Content starts

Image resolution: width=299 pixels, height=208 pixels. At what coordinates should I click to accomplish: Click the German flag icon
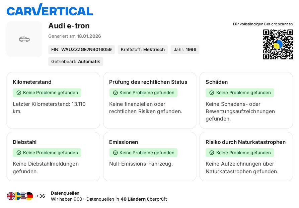pyautogui.click(x=29, y=196)
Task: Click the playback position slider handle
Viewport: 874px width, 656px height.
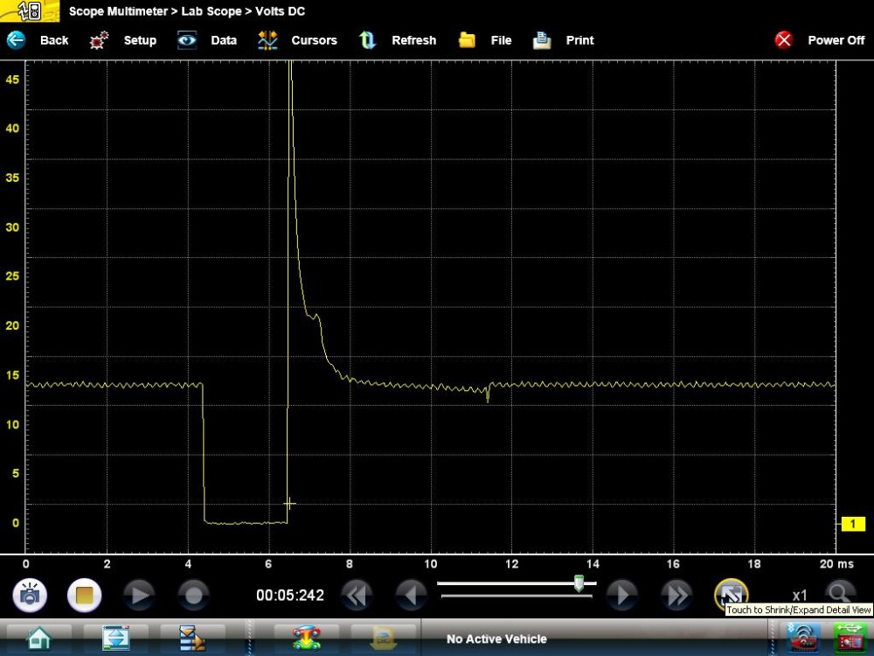Action: point(579,583)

Content ends

Exercise = Do not include the pictures. Quote only the lines from the line with "Task: Click the" through the end of the material, both ends included, exactly.

Solution for this task =
Task: Click the playback position slider handle
Viewport: 874px width, 656px height.
Action: point(579,583)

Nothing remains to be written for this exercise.